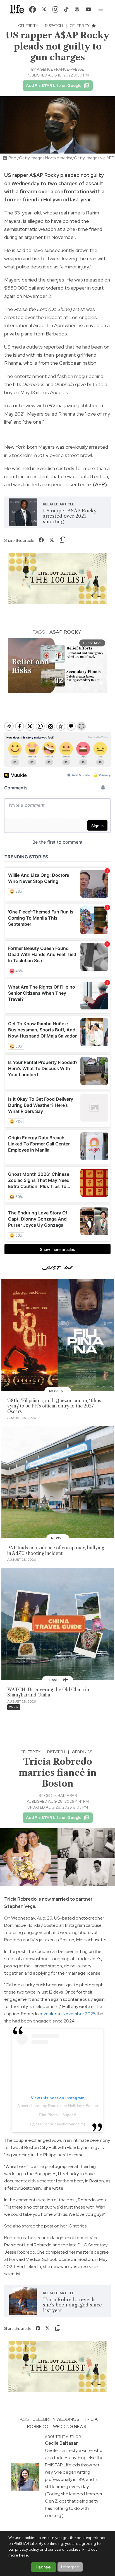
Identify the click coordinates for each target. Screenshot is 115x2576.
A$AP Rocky (65, 632)
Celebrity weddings (55, 2419)
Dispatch (54, 25)
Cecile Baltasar (60, 1795)
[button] (101, 9)
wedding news (69, 2426)
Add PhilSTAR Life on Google (54, 85)
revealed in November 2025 (68, 2014)
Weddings (82, 1751)
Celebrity (28, 25)
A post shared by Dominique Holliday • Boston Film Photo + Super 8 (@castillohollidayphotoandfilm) (57, 2114)
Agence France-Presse (60, 69)
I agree (43, 2567)
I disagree (70, 2566)
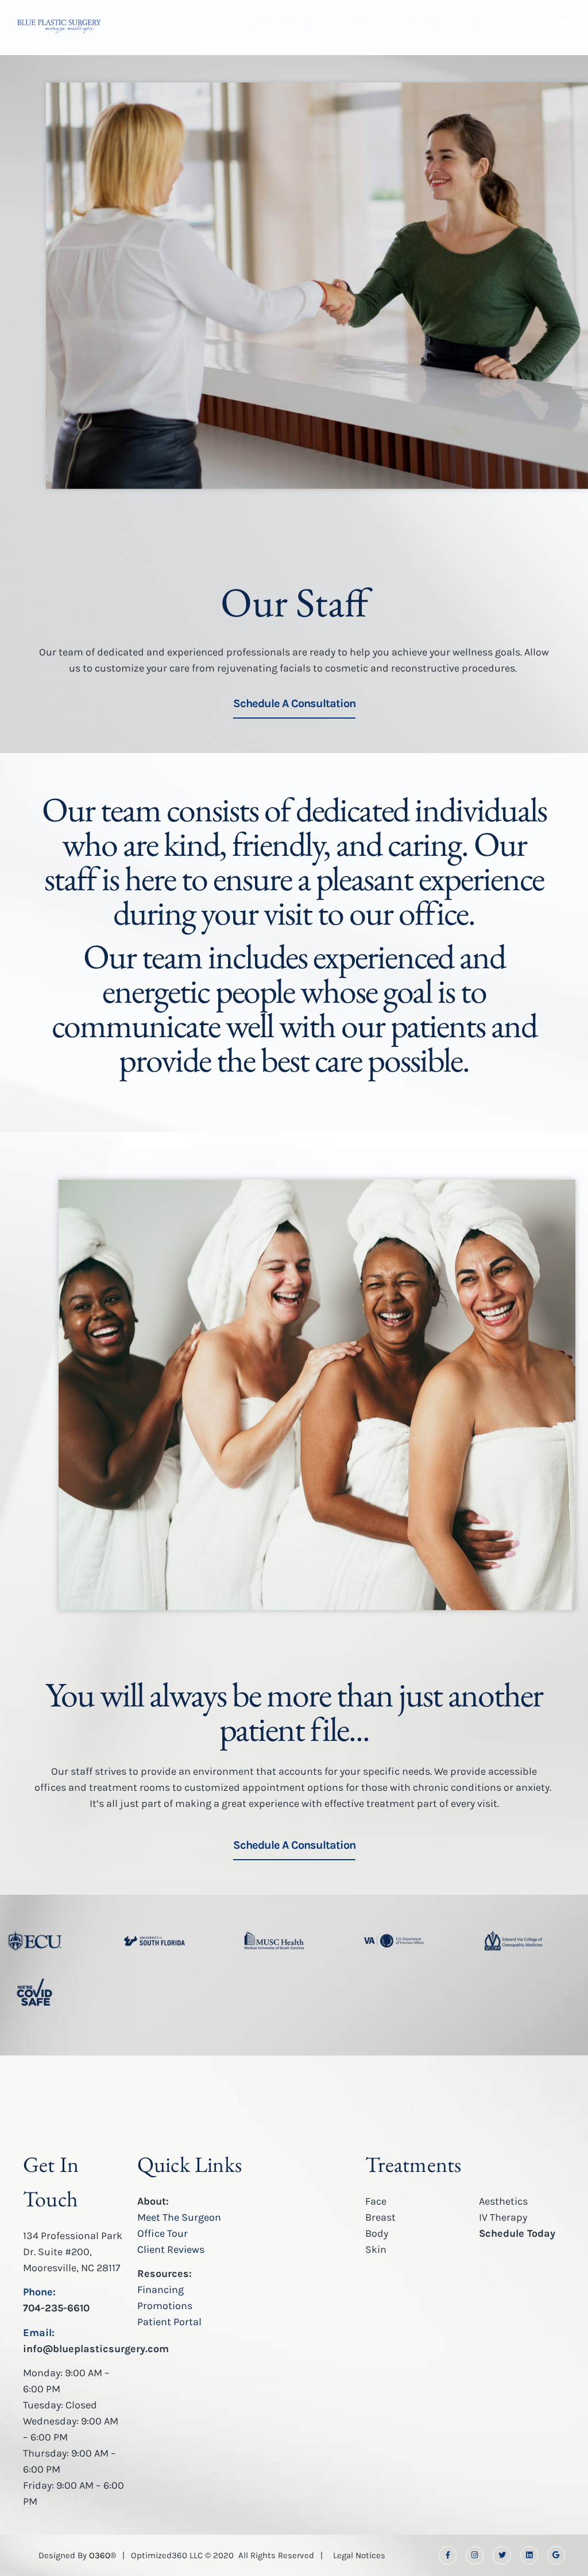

---

**What is needed:** From the line containing "A post shared" down to the end of the data above, reproduce each line exactly; no pictures.

**Answer to this exercise:**
A post shared by Dominique Holliday • Boston Film Photo + Super 8 (@castillohollidayphotoandfilm) (57, 2114)
Agence France-Presse (60, 69)
I agree (43, 2567)
I disagree (70, 2566)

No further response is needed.